Monday, March 31, 2014

I'm not even sure I have a word for this emotion.

There are plenty of riveting, painful moments in this week's Good Wife episode “The Last Call”—almost too many to count—and I wish I could talk about all of them. Despite having one strong A-plot and two clear subplots, one for each of the women most affected by Will’s death, it was largely an episode of moments. Narrative stepped aside in favor of raw emotion and microscopic detail. I don’t mean this as a bad thing. It’s more or less what Buffy the Vampire Slayer did in “The Body” (there’s a comparison everyone and their mother’s made), and it works. If you want to realistically portray the immediate aftermath of an unexpected loss, well, that’s just about the only way to do it, and The Good Wife does it well. Incredibly well.

It does mean, though, that it’s difficult to talk about everything that went into making the episode good, because more than narrative, more than A-plots and B-plots and arcs and resolutions, the episode relies on each and every individual moment being realistically written, heartbreakingly acted, and intensely personal. Every scene has to give us a slightly different but no less real perspective on the central tragedy than the one that came before; a single false note can throw us out of the episode. (For some people, that false note was the conversation Alicia had with her daughter about God. I loved that scene, personally, but the reasons why would probably constitute a blog post all their own, or, if I were going to be really clear about it, a memoir. For some people, the false note was Kalinda, and well, as with all things Kalinda, that's also its own post.)

Instead, I’d like to focus on one particular moment, out of the many. I’m not sure I’d call it the best moment, though it’s certainly a contender, but I do think it’s the most interesting one. It’s about a minute into the episode: Alicia, who was about to introduce Peter at a correspondents’ luncheon when Eli gave her the news of Will’s death, leaves, and Eli must take her place introducing Peter. Unfortunately, he’s still reading off a teleprompter of Alicia’s speech, which is full of references to Alicia’s dress, her children, her marriage to Peter, etc. Eli is shaken, and can’t quite figure out how to stop reading from the teleprompter.

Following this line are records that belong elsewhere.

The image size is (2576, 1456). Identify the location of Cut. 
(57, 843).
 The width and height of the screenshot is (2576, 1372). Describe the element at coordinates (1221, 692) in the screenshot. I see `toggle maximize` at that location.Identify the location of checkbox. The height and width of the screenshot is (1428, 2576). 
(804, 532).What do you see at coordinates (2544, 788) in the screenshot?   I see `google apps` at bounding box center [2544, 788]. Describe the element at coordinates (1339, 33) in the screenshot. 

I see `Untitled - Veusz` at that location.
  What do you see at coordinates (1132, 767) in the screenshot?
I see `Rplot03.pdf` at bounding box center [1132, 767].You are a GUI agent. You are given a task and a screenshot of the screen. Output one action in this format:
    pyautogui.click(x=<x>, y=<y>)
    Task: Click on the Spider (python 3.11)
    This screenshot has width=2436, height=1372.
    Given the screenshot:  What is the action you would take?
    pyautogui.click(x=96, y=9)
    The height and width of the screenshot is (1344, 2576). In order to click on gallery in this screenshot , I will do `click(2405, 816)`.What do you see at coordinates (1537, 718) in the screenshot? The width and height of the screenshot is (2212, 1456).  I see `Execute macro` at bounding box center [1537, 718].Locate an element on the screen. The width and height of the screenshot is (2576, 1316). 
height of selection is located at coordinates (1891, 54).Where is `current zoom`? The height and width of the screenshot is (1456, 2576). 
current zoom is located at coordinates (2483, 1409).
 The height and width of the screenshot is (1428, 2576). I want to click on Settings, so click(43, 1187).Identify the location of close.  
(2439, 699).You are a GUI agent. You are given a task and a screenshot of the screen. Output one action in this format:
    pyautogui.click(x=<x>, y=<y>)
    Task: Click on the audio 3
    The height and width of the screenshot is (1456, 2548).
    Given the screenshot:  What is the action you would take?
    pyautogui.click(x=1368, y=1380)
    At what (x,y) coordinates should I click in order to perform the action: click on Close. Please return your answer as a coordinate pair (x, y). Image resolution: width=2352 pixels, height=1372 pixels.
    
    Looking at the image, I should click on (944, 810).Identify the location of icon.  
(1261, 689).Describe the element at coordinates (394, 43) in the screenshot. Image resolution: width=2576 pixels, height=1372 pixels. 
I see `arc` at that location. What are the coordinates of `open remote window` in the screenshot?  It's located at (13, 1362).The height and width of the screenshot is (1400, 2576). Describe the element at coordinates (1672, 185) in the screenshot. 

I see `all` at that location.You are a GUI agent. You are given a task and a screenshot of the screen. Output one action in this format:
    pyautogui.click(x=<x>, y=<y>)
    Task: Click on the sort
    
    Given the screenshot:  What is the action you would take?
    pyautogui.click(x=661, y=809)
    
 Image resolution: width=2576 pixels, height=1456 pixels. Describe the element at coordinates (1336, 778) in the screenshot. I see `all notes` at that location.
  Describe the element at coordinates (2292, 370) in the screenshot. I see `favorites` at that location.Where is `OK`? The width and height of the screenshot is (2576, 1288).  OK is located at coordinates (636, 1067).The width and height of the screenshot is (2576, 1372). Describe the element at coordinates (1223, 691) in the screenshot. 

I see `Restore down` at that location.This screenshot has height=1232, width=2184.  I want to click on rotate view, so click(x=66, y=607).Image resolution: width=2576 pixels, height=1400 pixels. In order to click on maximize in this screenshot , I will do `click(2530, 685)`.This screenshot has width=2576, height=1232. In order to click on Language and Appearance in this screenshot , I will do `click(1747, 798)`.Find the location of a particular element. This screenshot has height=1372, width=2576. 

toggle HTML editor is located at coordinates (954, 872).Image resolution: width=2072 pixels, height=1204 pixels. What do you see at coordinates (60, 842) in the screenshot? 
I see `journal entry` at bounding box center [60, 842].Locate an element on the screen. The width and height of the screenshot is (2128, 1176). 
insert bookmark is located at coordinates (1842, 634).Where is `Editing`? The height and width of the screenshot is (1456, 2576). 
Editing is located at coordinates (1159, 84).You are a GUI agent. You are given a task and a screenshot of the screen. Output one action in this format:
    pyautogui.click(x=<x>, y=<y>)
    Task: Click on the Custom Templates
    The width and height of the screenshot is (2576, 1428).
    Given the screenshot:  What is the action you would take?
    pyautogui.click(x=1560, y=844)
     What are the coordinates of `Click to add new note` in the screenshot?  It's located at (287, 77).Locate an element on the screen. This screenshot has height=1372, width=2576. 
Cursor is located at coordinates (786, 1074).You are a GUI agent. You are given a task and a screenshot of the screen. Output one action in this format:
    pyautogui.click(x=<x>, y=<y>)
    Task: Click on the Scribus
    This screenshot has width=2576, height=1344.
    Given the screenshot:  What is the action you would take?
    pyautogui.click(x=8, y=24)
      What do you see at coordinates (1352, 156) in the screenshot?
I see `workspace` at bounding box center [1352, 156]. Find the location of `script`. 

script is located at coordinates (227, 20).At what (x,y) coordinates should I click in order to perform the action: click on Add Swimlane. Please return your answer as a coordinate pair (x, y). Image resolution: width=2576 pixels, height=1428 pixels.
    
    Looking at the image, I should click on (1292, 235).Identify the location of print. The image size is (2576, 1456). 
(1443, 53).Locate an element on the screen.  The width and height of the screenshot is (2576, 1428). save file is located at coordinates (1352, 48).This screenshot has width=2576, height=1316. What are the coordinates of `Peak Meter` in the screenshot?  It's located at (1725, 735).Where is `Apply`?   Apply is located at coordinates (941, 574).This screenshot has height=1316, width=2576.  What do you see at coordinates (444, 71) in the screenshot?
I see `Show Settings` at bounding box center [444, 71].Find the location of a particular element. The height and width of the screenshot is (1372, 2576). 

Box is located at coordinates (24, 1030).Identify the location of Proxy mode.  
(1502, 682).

I have never reacted to anything I’ve seen or read, ever, the way I reacted to that scene. It was an entirely novel experience for me. I started laughing and crying simultaneously, the two feeding off each other. It was funnier because it was so painful; it hurt deeper because it was so funny. It wasn’t cathartic, the way joking about a personal tragedy can be, nor did it have the sting and edge of dark humor. It didn’t break the tension, and I didn’t come out of it feeling any better. It was just—this joke, this perfectly normal joke that could conceivably be worked into any episode of The Good Wife, but it was here, instead, and somehow it was massively funny without breaking the tone of the episode, and without providing a single moment’s pause in my grief as a viewer. It’s not the moment in the episode I relate to most personally—those moments all belong to Alicia—but later, when the episode was over and I was talking to my sister, it was talking about that moment that made me cry, really cry, over what I’d just watched.

Quite simply, it was the most Good Wife thing The Good Wife has ever done. There’s not another show on television, now or in history, that could’ve pulled it off. Buffy couldn’t have pulled it off. Not because Buffy didn’t have the skill, although it took enormous skill to make the moment work, but because it’s just not what Buffy is. It was a triumph of tone, five years in the making. And if I still had any doubt, it’s proved to me once and for all that The Good Wife is the best it’s ever been—and that The Good Wife’s best is among the best television has to offer.